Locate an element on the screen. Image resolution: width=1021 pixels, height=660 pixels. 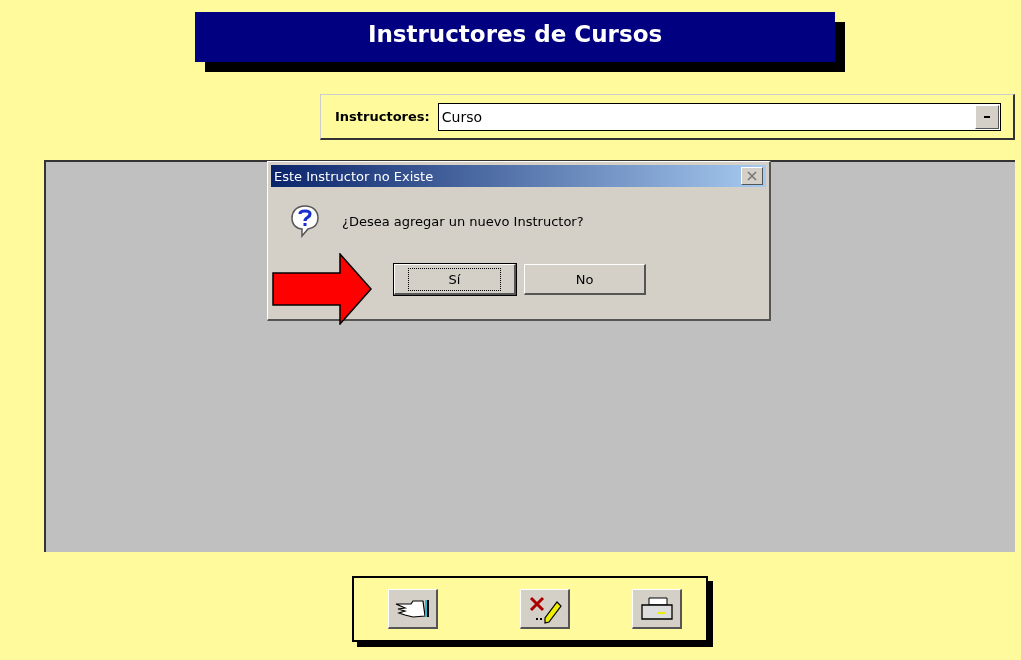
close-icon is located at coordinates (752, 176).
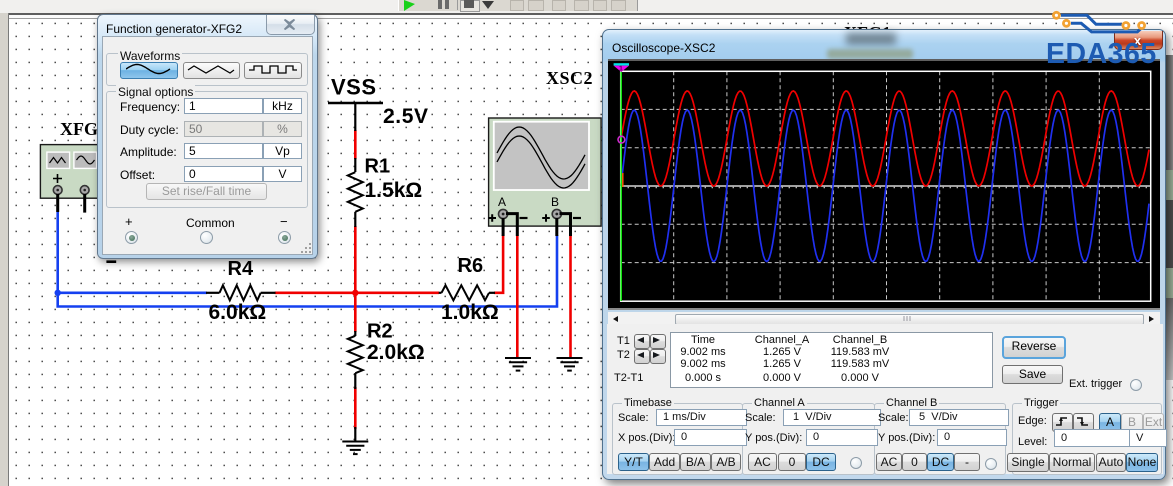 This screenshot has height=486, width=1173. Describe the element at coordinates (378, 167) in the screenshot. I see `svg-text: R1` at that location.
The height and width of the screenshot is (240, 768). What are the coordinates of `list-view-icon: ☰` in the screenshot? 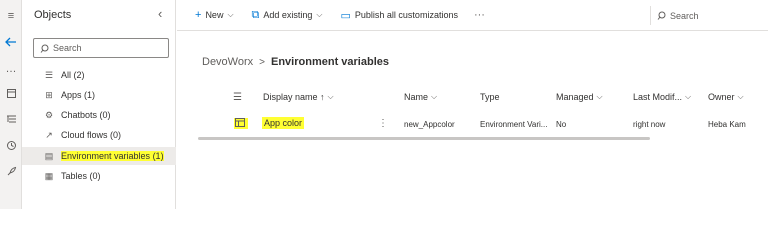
* * *
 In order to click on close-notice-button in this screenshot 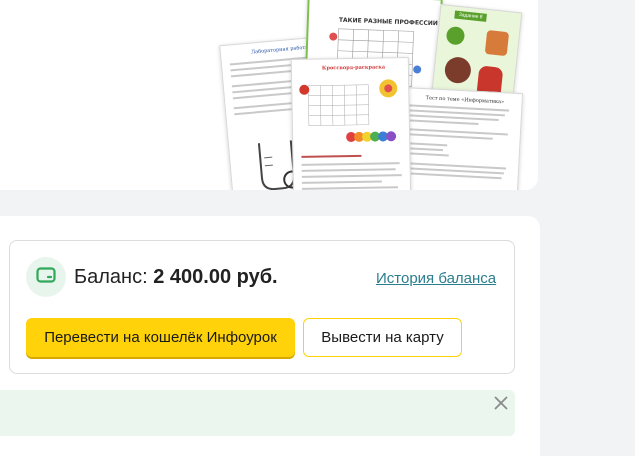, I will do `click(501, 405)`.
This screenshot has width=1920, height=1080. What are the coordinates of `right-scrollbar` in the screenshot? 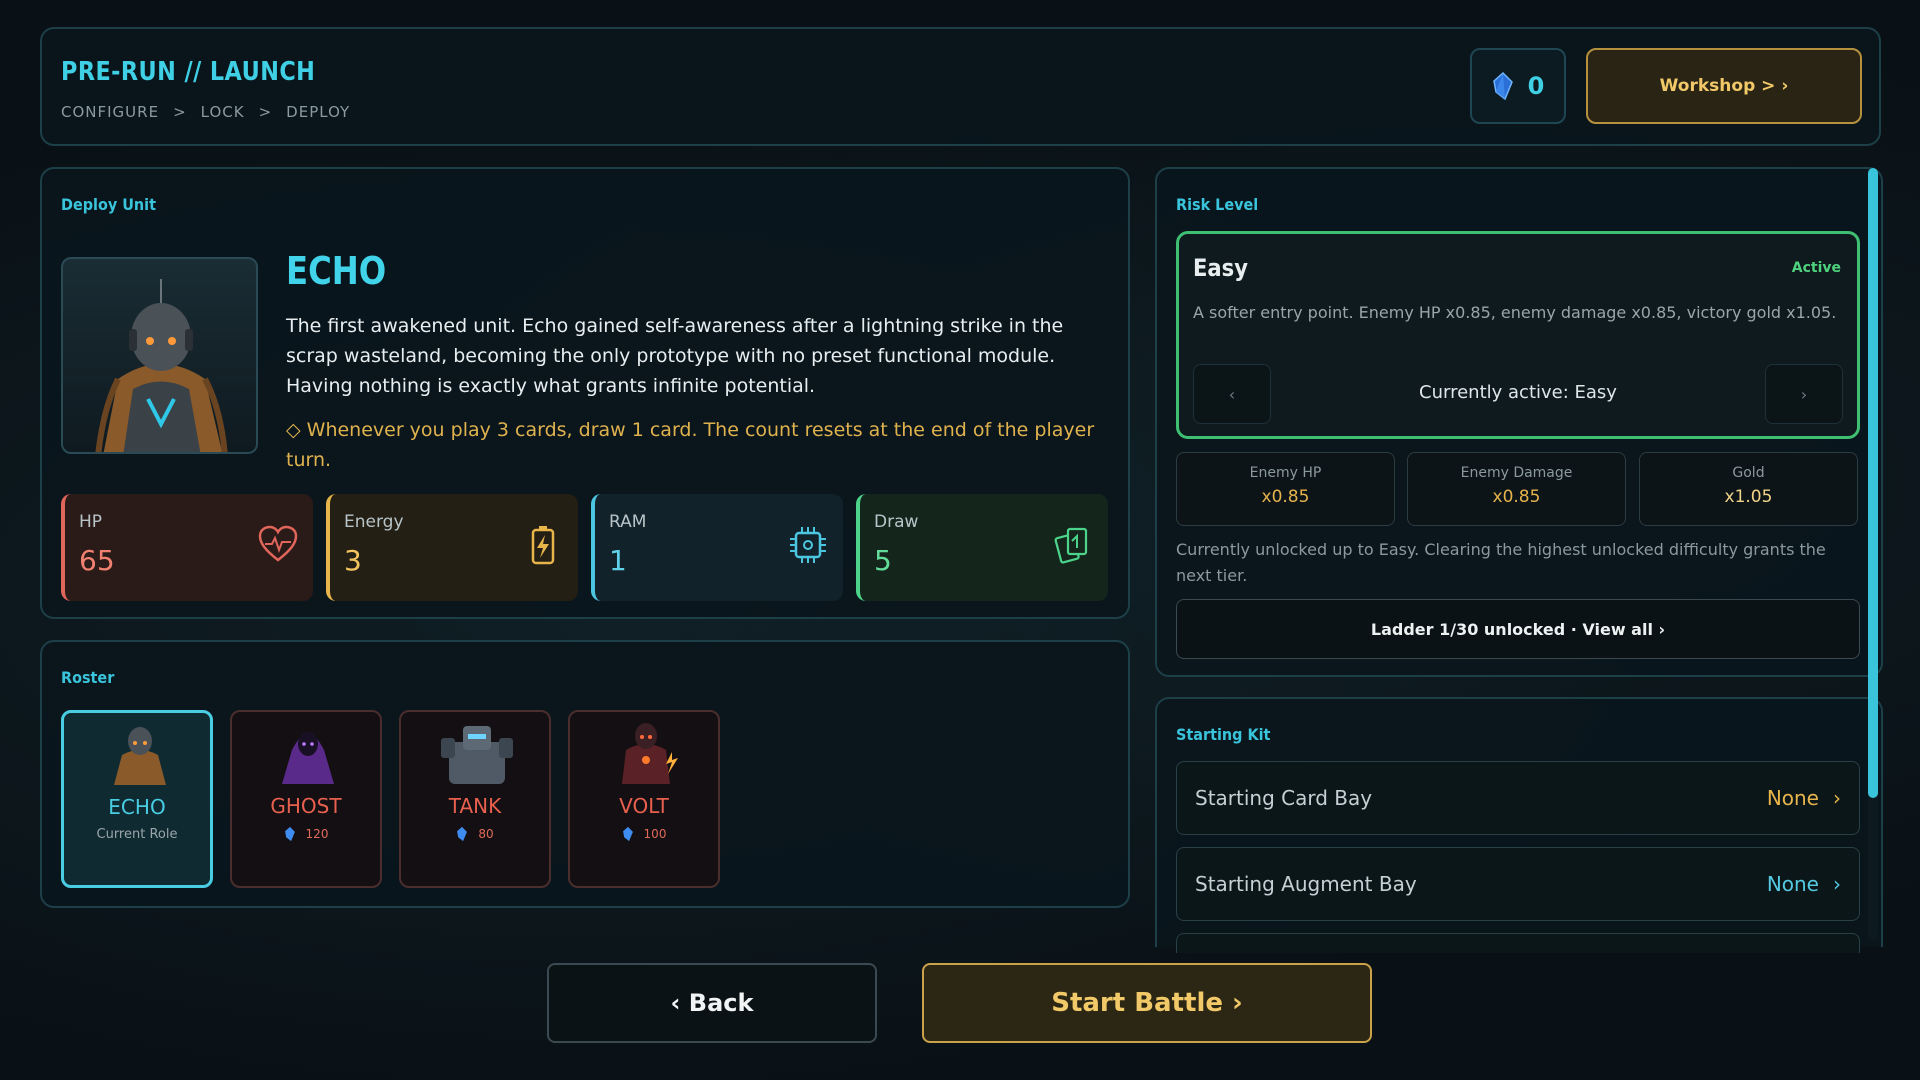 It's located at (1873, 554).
==
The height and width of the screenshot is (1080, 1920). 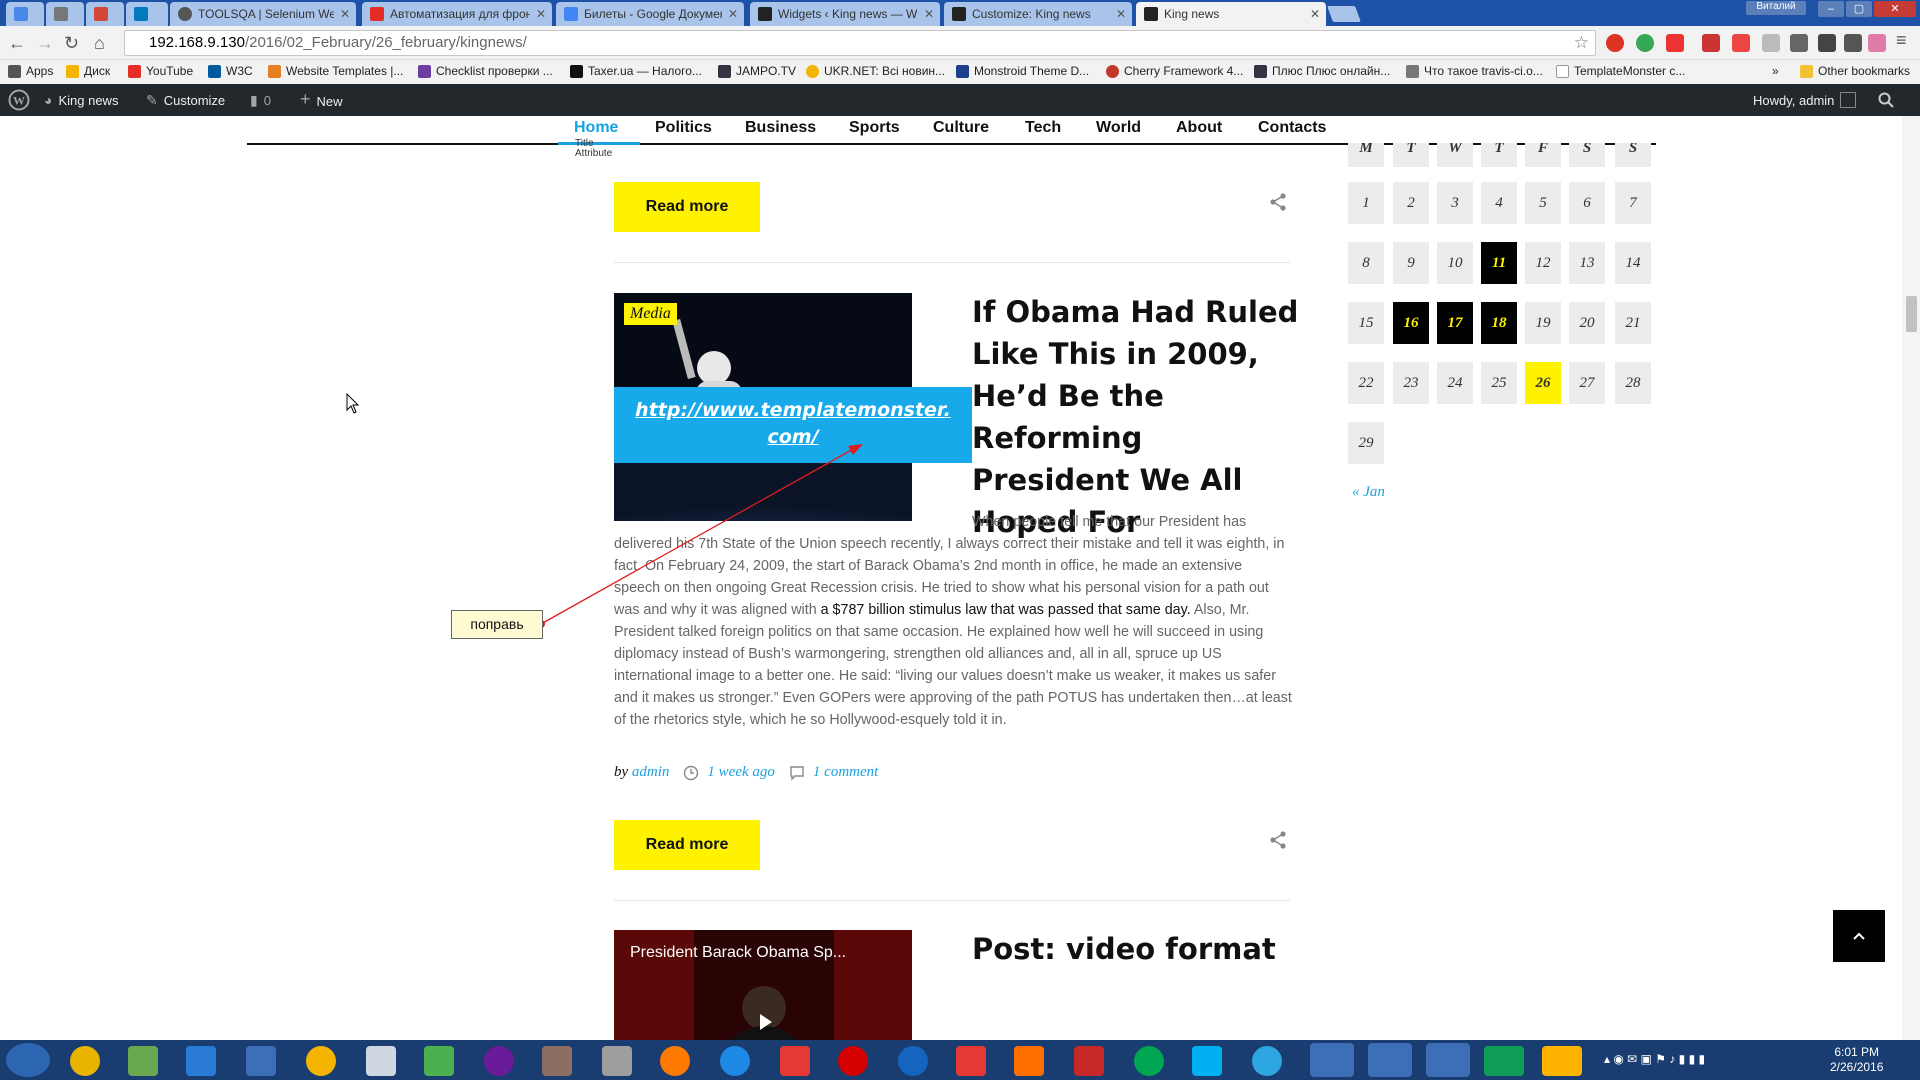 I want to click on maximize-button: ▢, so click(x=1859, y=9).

> **INSTRUCTIONS FOR THE TASK**
Copy everything from the line containing "Locate an element" down to the line containing "The height and width of the screenshot is (240, 768).", replacing "pixels" with "px" and keeping all else the same. Leave the pictures out.

> **WRITTEN SOLUTION**
Locate an element on the screen. Image resolution: width=1021 px, height=660 px. 
close-icon is located at coordinates (752, 176).
 This screenshot has height=486, width=1173. Describe the element at coordinates (378, 167) in the screenshot. I see `svg-text: R1` at that location.
The height and width of the screenshot is (240, 768). What are the coordinates of `list-view-icon: ☰` in the screenshot? 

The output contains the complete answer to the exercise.